Garfield County supports rural natural gas initiative
Gas-fired electric generation facility proposed on Western Slope
February 22, 2018
GARFIELD COUNTY, Colo. – Garfield County has urged the Colorado Public Utilities Commission (PUC) to support the use of natural gas to generate electricity in northwest Colorado, thereby strengthening the regional economy.
The Garfield County Board of County Commissioners is backing the Western States Rural Gas Initiative, which aims to facilitate the delivery of natural gas to new markets.
As part of the initiative, Xcel Energy has proposed the creation of an electricity generation facility that operates on natural gas on the Western Slope.
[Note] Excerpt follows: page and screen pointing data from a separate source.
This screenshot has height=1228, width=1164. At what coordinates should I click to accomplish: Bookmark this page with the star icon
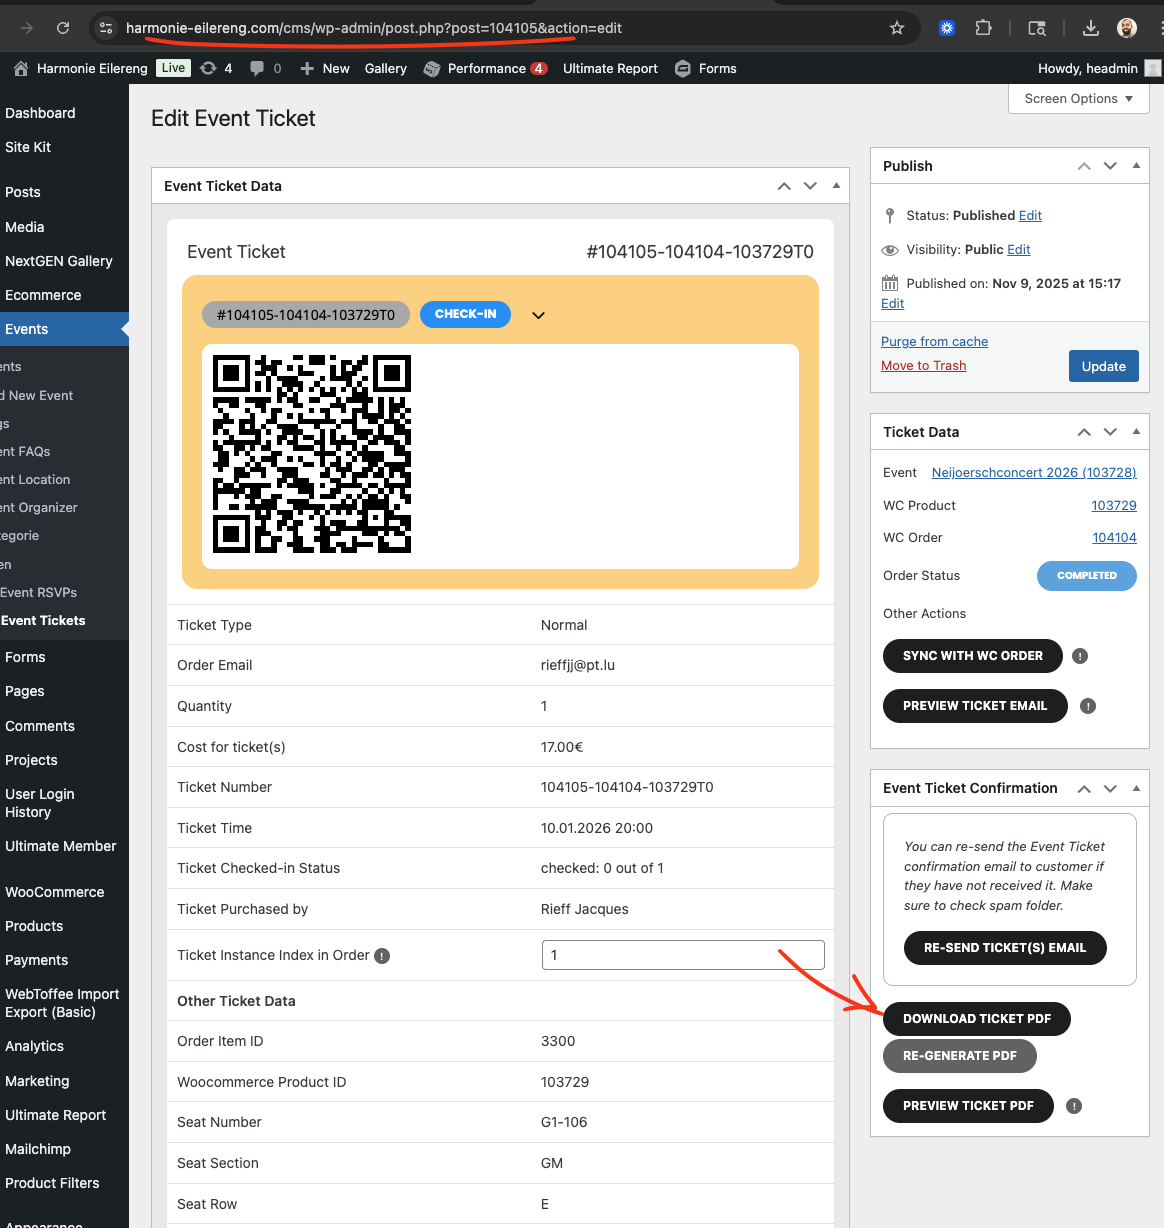[897, 28]
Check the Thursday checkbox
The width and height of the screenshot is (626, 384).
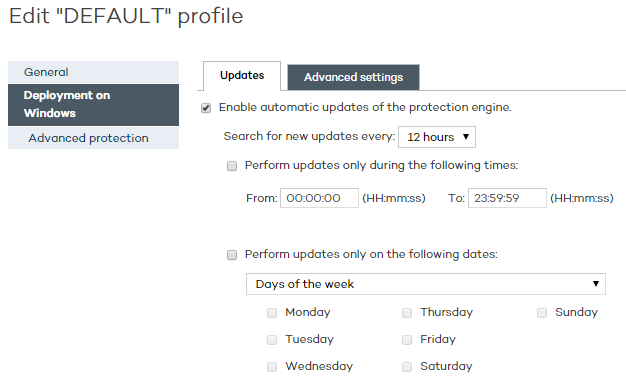407,313
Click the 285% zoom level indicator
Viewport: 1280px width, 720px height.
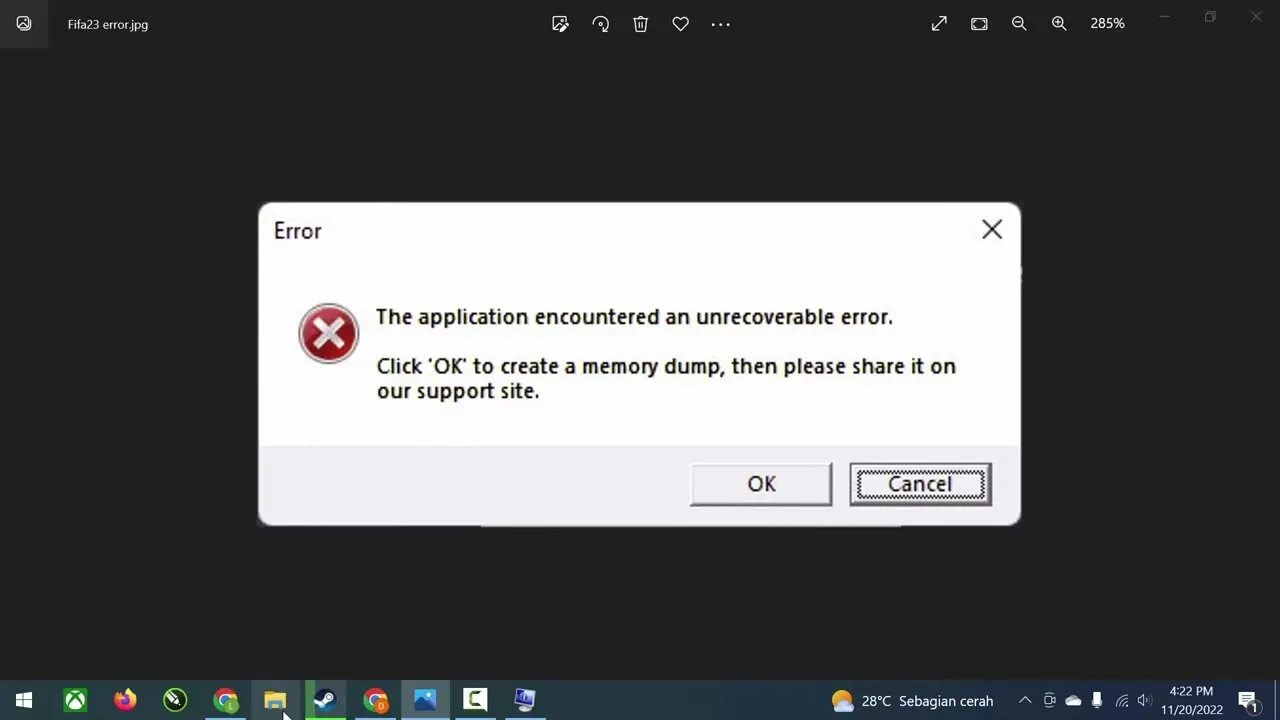pyautogui.click(x=1107, y=24)
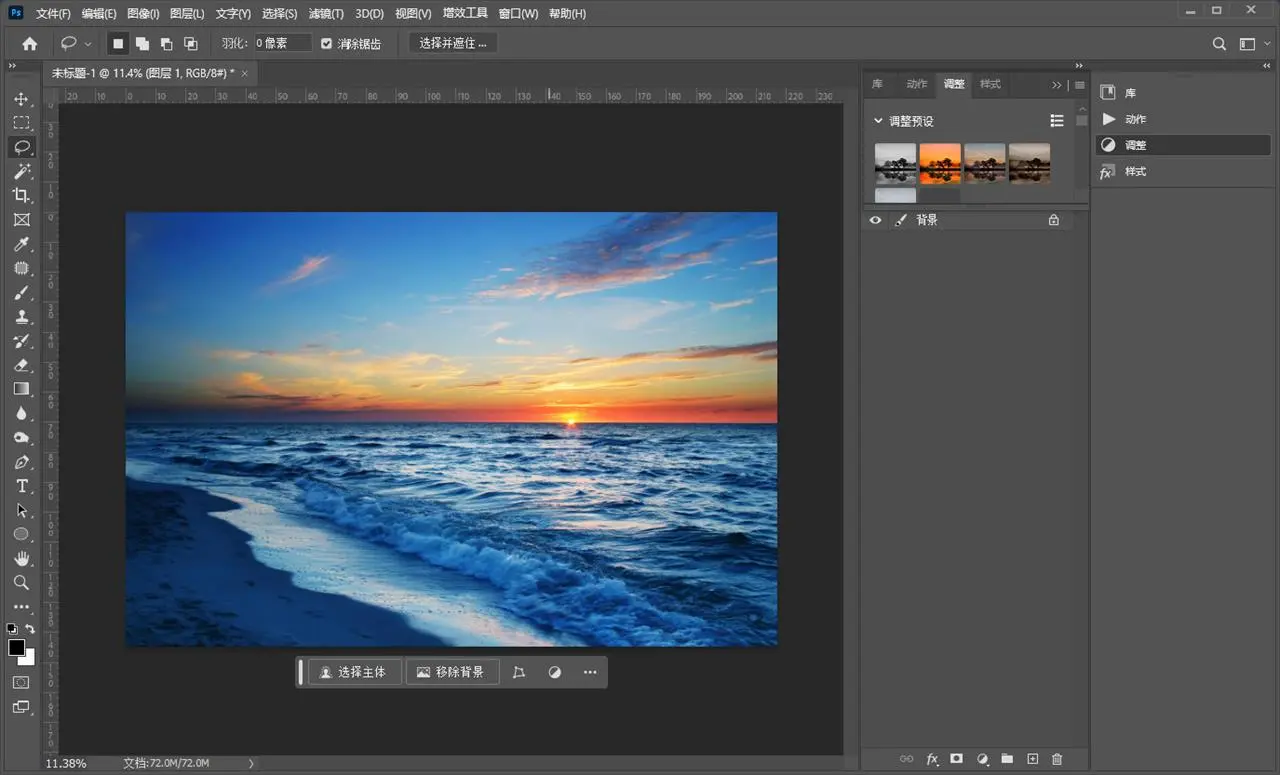Open the Layers panel 样式 entry
The width and height of the screenshot is (1280, 775).
pos(1135,171)
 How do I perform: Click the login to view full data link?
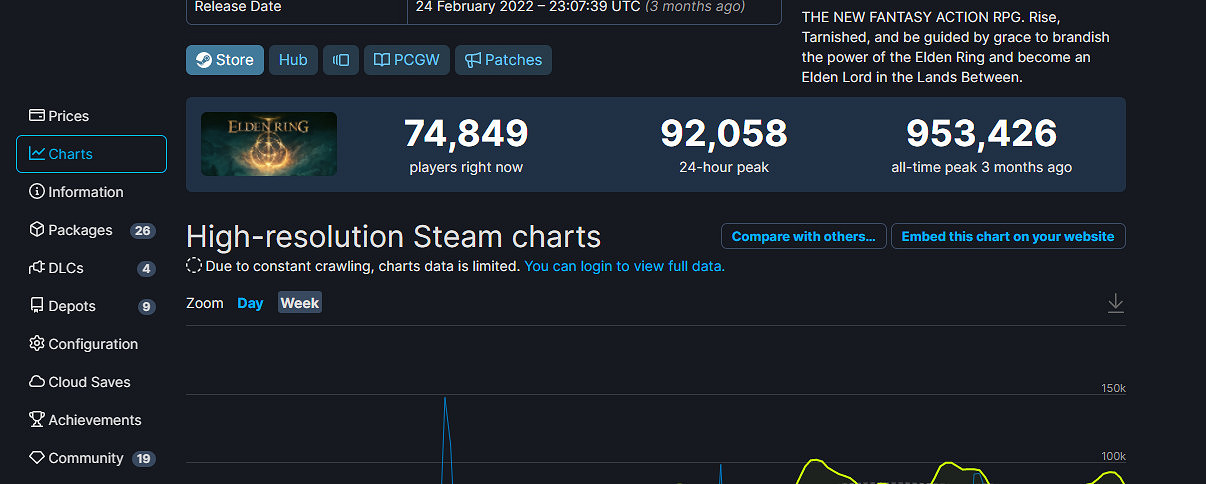click(x=624, y=266)
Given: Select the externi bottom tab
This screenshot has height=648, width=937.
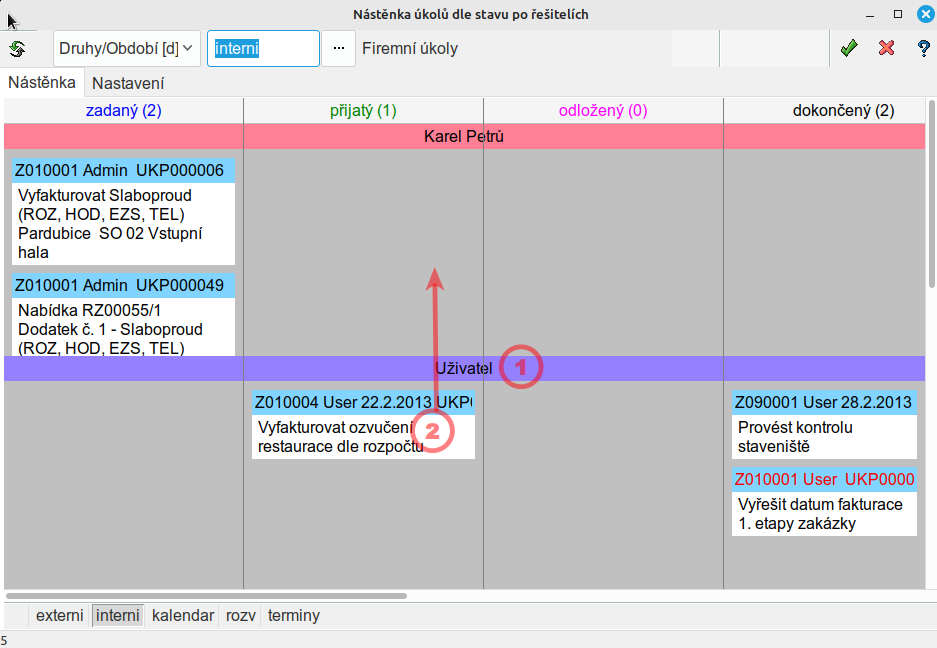Looking at the screenshot, I should (x=59, y=615).
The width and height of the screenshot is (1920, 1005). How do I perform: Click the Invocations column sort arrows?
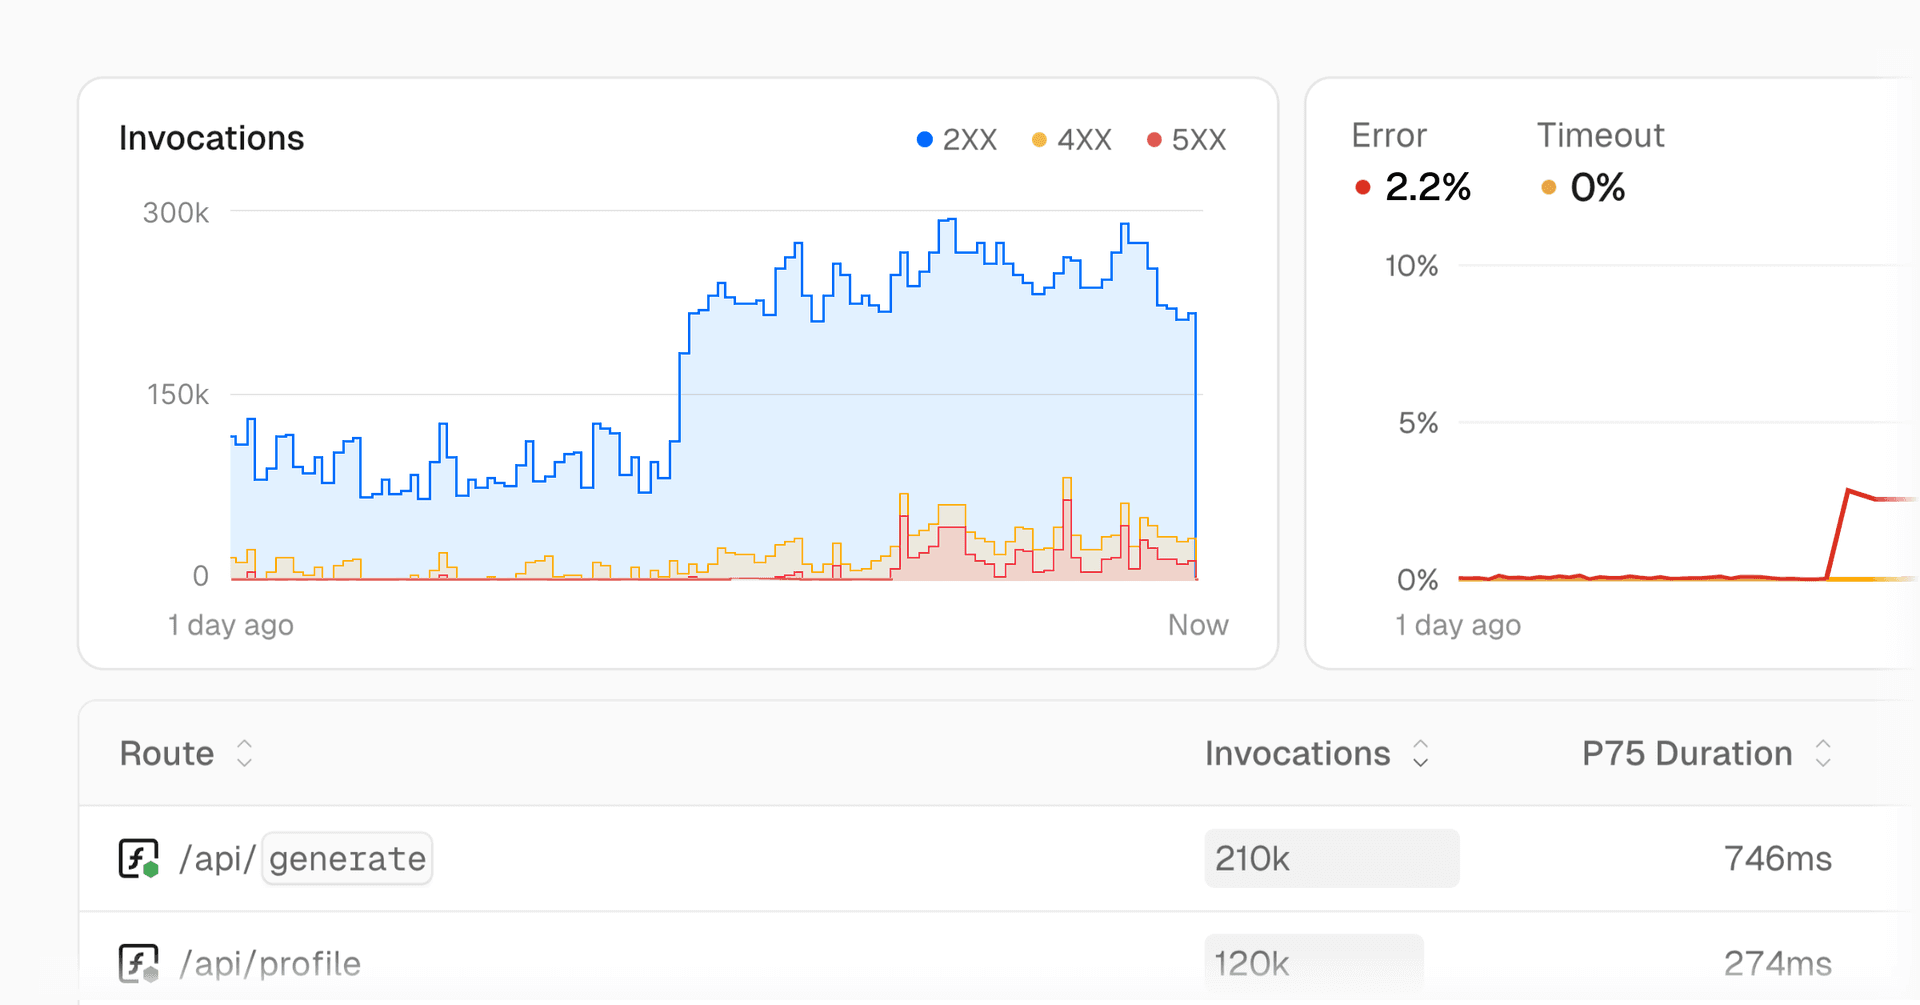click(1420, 753)
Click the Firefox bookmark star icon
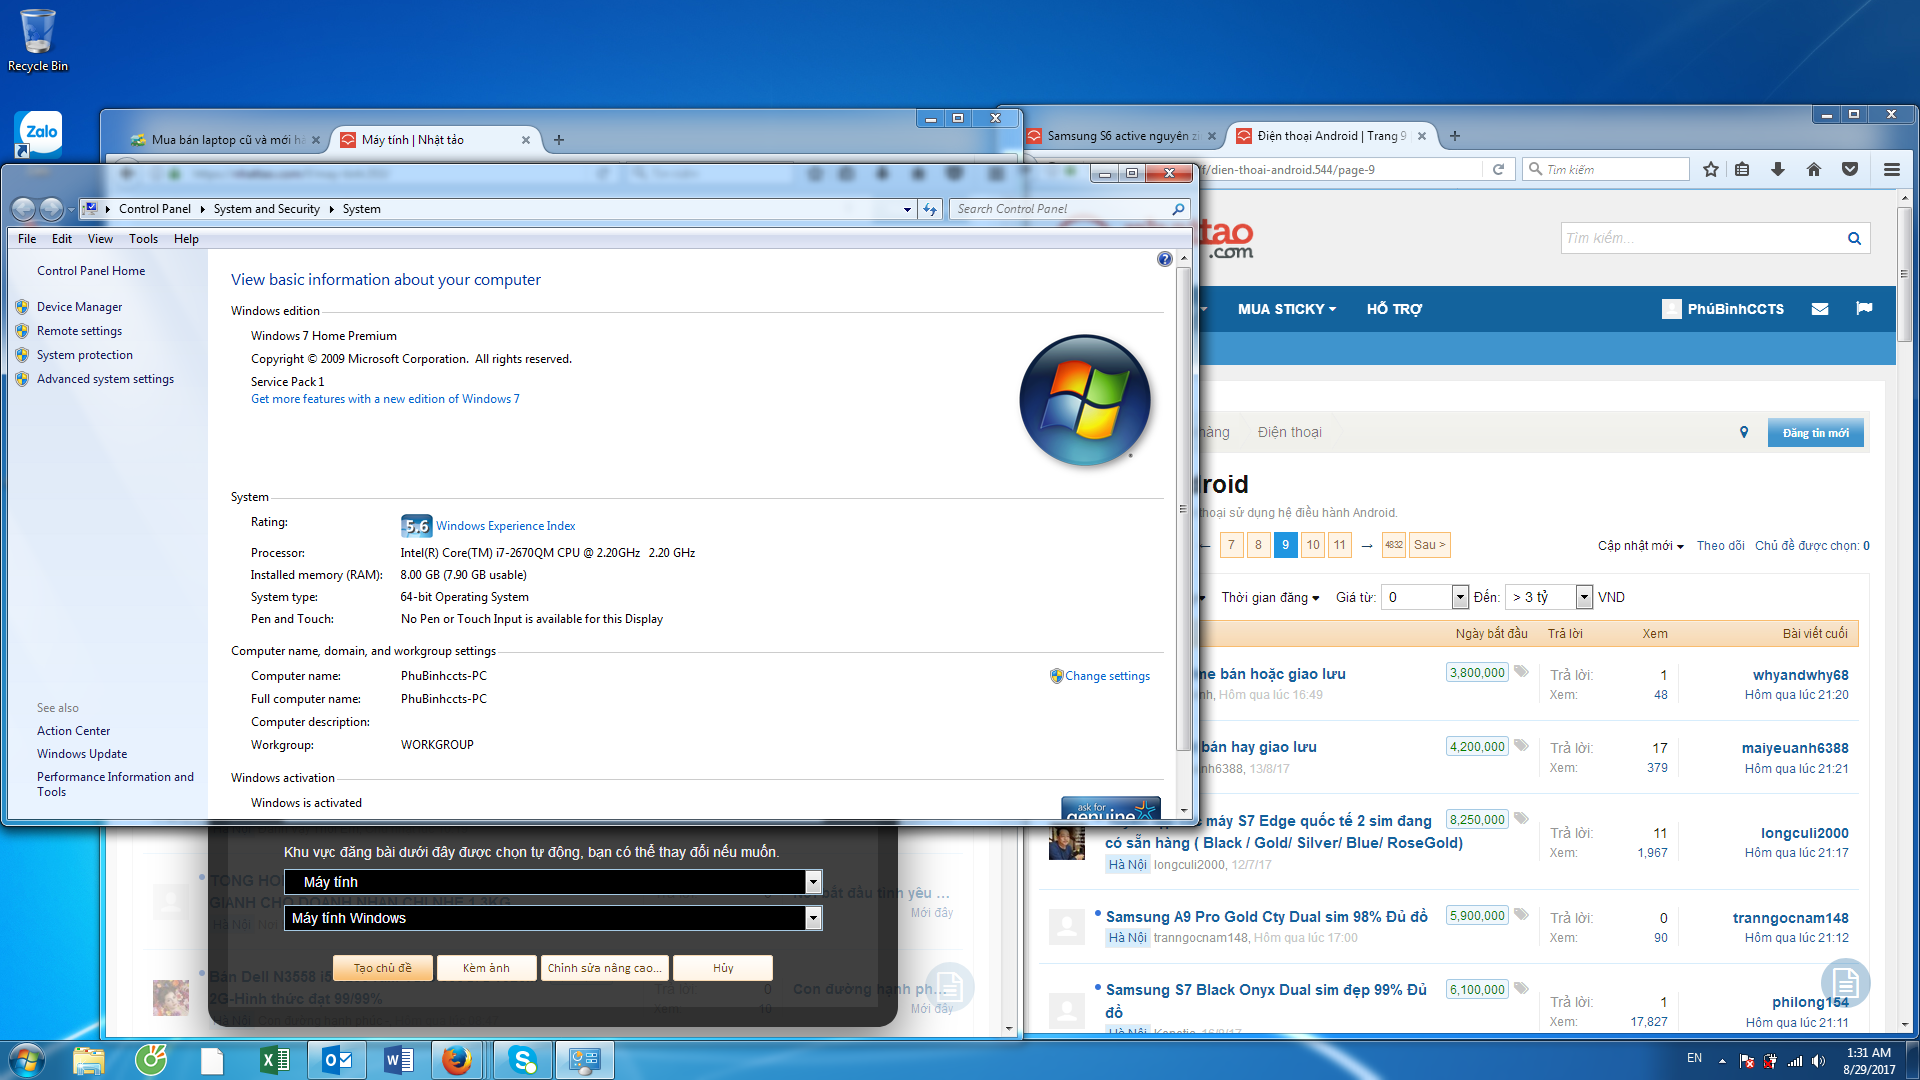 (1711, 170)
If approved, the facility would generate 700 megawatts of electricity.
In a letter to Jeffery Ackerman, chair of the Colorado Public Utilities Commission, the commissioners noted that a new, state-of-the-art natural gas facility would support Gov. John Hickenlooper’s efforts to bolster Colorado’s rural economy.
Garfield County is partnering with Mesa County to form the Piceance Power Collaborative (PPC) in its support of the initiative. The group aims to work with interested stakeholders to promote natural gas-powered electrical generation on the West Slope.
The Mesa County Board of County Commissioners recently sent a letter to Gov. John Hickenlooper thanking him for his support of the initiative. The PPC will invite utilities, natural gas producers, and other collaborations to discuss needed steps to see its regional economic goals to fruition.
Garfield County’s natural gas would provide clean, reliable, and affordable power for all Coloradoans, the letter to the PUC notes.
The Western Slope is home to the Mancos Shale formation, which is one of the largest natural gas reserves in the country. In 2016, the United States Geological Survey (USGS) estimated that there is 66 trillion cubic feet of shale natural gas in the formation.
Garfield County Commissioner Tom Jankovsky said the proposed electricity generation facility would be a boon to western Colorado economies.
“Why not have this on the Western Slope?” he said. “It would increase demand for our natural gas, and promote greater economic stability in the region.”